Eu, que podia estar matando, que podia estar roubando, fui ler a Folha de S. Paulo, jornal a serviço do Brasil. (Ê, Brasil!) Mas não foi de propósito: procurava por notícias do meu time (perdeu de novo) e terminei lendo o seguinte:

Dependentes de crack confrontam valores mais caros aos paulistanos.

Que o paulistano é o único tipo de quem se pode falar mal sem medo de ser acusado de racista, bairrista, satanista, brizolista, isso todo mundo sabe. Falar mal de nordestino não pode; falar mal de paulistano pode. Falar mal de alienígena não pode; falar mal de paulistano pode. De paulistano rico, então, imagina: tá tranquilo, tá favorável.

Acreditei que a manchete berrava coisa que o texto não dizia. Entendo que todo mundo quer vender jornal, e que para vender jornal às vezes é preciso enganar um pouquinho o leitor, mas não é bem esse o caso.

Trata-se de uma pesquisa do Datafolha sobre o que pensam os paulistanos e o que a cracolândia tem que ver com isso. De acordo com os analistas, os paulistanos só pensam naquilo: trabalho, trabalho, trabalho. Nas horas vagas: família, estudos, comida gourmet. Por isso, os usuários de crack, aos olhos dos paulistanos, personificam o extremo desse gradiente de exclusão, a antítese do que enxergam e valorizam sobre si. A taxa de desempregados entre os viciados é 18 vezes maior que a verificada na população.

PERGUNTAS
[1] No texto sobre a manchete da Folha, quantas vezes a taxa de desempregados entre os viciados é maior que a da população?
[2] Resuma em duas frases o texto sobre a manchete da Folha.
[3] Continue o texto sobre a manchete da Folha a partir do ponto em que ele termina.

DADOS FORNECIDOS

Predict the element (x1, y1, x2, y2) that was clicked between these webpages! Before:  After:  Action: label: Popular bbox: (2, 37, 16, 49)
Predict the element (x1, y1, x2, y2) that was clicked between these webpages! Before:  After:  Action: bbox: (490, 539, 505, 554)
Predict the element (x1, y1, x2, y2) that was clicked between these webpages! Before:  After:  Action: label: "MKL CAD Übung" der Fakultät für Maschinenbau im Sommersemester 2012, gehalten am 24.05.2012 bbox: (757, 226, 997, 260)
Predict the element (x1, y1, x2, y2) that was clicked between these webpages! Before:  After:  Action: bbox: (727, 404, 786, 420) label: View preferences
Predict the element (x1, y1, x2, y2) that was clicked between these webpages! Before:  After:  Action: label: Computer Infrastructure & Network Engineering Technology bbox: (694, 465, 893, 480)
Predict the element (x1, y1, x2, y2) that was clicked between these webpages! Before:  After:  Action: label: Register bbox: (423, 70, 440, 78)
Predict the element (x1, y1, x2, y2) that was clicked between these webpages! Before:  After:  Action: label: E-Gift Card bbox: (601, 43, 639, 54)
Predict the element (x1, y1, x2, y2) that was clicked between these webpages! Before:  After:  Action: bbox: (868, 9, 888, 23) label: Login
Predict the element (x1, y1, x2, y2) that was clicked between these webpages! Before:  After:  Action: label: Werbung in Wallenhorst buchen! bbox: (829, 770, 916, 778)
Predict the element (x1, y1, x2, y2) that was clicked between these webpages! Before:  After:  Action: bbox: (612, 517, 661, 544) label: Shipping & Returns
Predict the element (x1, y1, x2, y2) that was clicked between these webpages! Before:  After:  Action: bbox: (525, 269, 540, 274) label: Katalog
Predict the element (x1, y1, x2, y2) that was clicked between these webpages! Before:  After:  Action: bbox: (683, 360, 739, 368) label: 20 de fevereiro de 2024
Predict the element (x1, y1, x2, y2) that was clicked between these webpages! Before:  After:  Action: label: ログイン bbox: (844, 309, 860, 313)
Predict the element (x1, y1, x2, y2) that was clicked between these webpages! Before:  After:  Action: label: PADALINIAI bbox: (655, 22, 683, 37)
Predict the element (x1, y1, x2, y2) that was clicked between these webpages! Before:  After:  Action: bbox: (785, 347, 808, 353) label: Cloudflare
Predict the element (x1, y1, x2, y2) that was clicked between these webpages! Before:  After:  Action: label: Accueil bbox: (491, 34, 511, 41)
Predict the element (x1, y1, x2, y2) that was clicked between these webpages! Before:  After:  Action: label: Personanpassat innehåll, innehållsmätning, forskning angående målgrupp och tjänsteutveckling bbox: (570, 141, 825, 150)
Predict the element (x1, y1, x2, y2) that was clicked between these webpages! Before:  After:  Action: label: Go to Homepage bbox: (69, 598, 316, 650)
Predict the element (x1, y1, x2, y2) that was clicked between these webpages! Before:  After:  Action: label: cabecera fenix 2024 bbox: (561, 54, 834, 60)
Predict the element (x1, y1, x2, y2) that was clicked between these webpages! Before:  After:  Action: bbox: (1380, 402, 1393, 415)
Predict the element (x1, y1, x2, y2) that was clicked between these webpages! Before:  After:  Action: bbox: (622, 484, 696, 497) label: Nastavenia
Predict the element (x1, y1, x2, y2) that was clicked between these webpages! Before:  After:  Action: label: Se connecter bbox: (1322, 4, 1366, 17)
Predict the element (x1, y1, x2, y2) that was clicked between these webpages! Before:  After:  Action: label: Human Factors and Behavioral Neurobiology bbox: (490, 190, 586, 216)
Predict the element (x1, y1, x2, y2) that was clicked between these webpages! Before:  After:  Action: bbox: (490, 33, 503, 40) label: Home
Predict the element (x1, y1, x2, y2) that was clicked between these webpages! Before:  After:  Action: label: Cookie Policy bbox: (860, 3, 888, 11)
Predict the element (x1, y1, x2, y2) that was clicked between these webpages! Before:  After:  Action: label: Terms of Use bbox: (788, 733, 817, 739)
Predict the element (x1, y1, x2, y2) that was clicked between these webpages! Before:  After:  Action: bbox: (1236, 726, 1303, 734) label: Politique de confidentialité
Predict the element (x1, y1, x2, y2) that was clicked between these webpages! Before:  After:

RESPOSTAS
[1] É 18 vezes maior que a verificada na população.

[2] Em busca de notícias do seu time, quem escreve acabou lendo na Folha de S. Paulo a manchete "Dependentes de crack confrontam valores mais caros aos paulistanos". A matéria trata de uma pesquisa do Datafolha cujos analistas dizem que os paulistanos valorizam sobretudo o trabalho e que, aos olhos deles, os usuários de crack personificam o extremo da exclusão.

[3]
Os paulistanos têm certos valores (trabalho, trabalho, trabalho) e, como esses valores não são exatamente os mesmos dos viciados em crack, o “DNA paulistano” parece não corresponder ao “DNA dos usuários”. O santo de um não bate com o diabo do outro. Como se estivéssemos falando de valores que se pudessem comparar: os valores do trabalho (credo) de um lado; os valores do crack (tá tranquilo, tá favorável) de outro.

Como se fossem opções válidas, estilos de vida alternativos, vocações distintas: este se esfalfa numa empresa; aquele se entope de estupefacientes. Ainda que com toda boa vontade com que se queira julgar a vida alheia, não me parece que a vida de quem é viciado seja exatamente uma vida que se deseje para os netos.

(Para o inferno com os netos, que isso são valores paulistanos!)

Concordar ou discordar das medidas tomadas pelo poder público é possível. Não sei se a internação compulsória é a única – ou melhor – saída, mas sei que o inferno onde vivem os usuários não têm muitas saídas. Se o Estado deve ter poderes para prender os viciados numa clínica é algo que se pode questionar, mas que eles já estão encarcerados dentro dum calabouço psíquico, moral e físico, estão. A dependência química é doença terrível (auto infligida, registre-se), e o sofrimento e a solidão de quem sobrevive na cracolândia deveriam sugerir pudores (intelectuais, morais) em quem se dispõe a pesquisar o fenômeno.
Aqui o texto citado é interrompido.